I've come to my annual realization that I don't read nearly as much as I should. Class reading excepted, I'm certain I read less than 25 entire books this year. I would use the college student excuse of having "sooooooo much hoooooooomework," but then I realize that I spend far more time than I want to admit reading blogs all day. Obviously, I'm no enemy of blogs, but I have to wonder just what percentage of even the best blog is as edifying as a piece of classic literature or the writings of one of the saints. I'm still trying to decide on a reasonable goal for the year, but am finding it hard given the unpredictability of schoolwork and my schedule. In the meantime, I'd love to hear suggestions for things I
must read. I'm open to fiction and non-fiction – anything you've found important in your own life.

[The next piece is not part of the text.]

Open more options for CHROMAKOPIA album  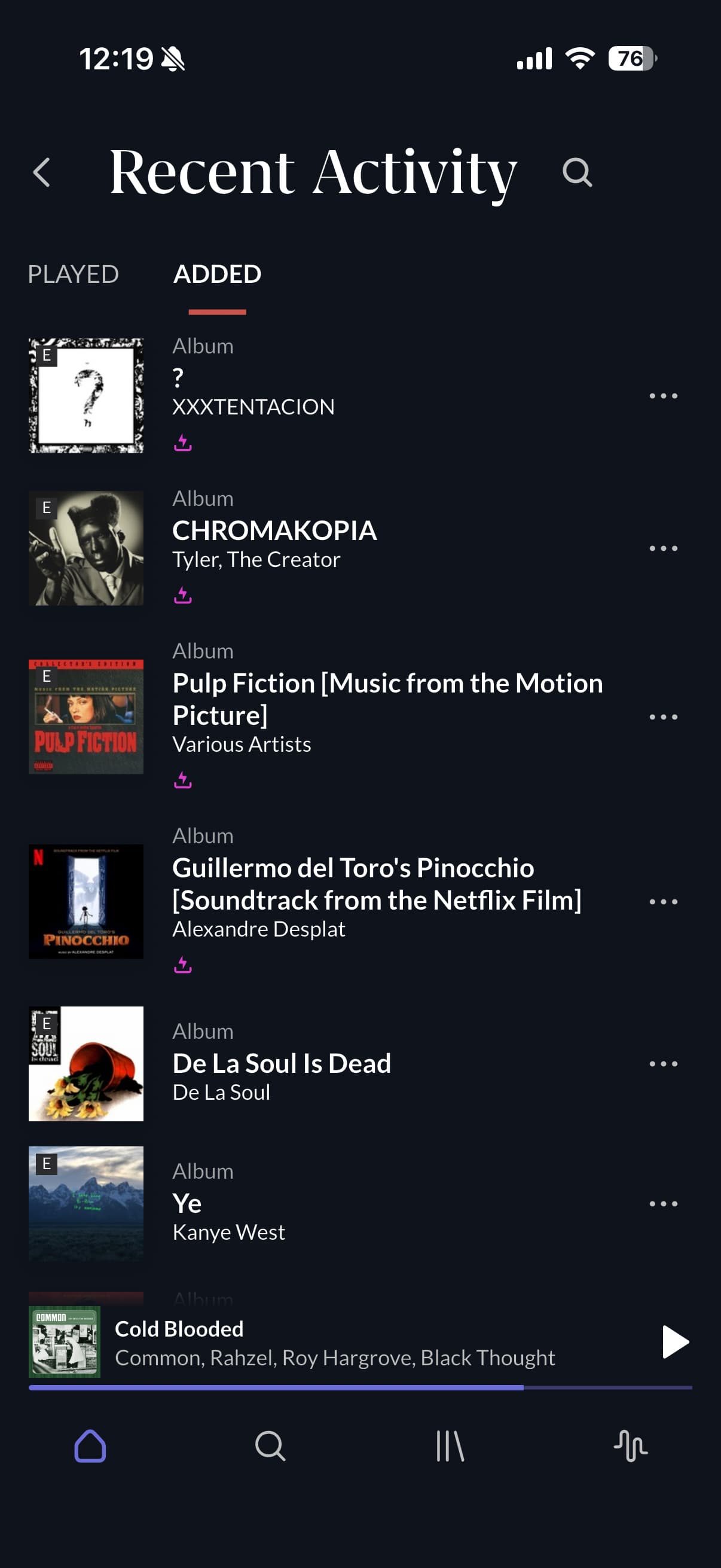pos(662,548)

Enough of the half-hearted rosaries during which I'm just thinking about what I have to do tomorrow. This year, I'm making specific – and attainable – goals for my prayer life. What's more, I'm going to share them with someone else whom I know will keep me accountable. For myself, I find that just as important as the actual prayer time is the time I need to spend to quiet my mind beforehand. That daily rosary goes by without a snatch of actual meditation when I'm writing essays or emails in my head. Again, I have a hard time making excuses for my lack of a more dedicated prayer life when I know that I spend so much time doing far less important things.

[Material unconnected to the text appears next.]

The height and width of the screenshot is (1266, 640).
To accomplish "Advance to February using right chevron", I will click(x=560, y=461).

This theme will, I hope, carry over into many more areas of my life – relationships, homework, purchases, etc. I have high hopes for this year; what are your goals?


Margaret Mary said...

I think my word might be balance. My natural tendency toward criticism should be better balanced with gratitude, cynicism with joy, online social interaction with real interaction, and so on. When I’m aware of something, I can act on it, so I’d like to be more aware of a healthy balance in all things.

Lucy said...


I've had the wonderful experience of working for a religious order of the most compassionate, kind, gentle women I have ever met. I want to carry this spirit to all areas of my life, to be kinder to myself, my husband, and the world around me.

Daniela said...

Patience is my word; I'm finding that it brings forth compassion and understanding. Some situations, I'm sure we've all discovered, require fervent prayer to achieve it.

Daniela said...

One in a series of books by Jacques Philippe addresses the problems we sometimes encounter when thoughts or sentiments distract our prayers or rosary recitations. This will comfort and inspire you:

"In starting to pray, alone....regardless of what we may or may not feel, the preparation we have or haven't made, how good we are or aren't at stringing beautiful thoughts together-regardless of our whole inner state - God is there, with us, looking at us and loving us."

Caroline said...

Thank you for this blog.
I'm right there with you on the resolution to read "mo bettah" stuff and to keep my daily rosary from sliding into absent-minded territory.
I keep thinking back to Tolstoy's War and Peace, which I read for the first time in 1992, when my children were preschoolers and we had just moved to Dallas, and thus knew no one anyway. How many times have I reflected on Tolstoy's truth of things. Can't remember a book that affected me in that way, except for perhaps Walker Percy. Time to read W&P again -- winter's a great time! Tolstoy's take on history -- that history has purpose and direction -- that it points to divine authorship -- is a theme I see echoed again and again when I step back and take a long view at the "history" we're making in our day and age. Tolstoy provided me with an "epiphany" all my own, and I came to view my faith in a new way after that. It really was a watershed.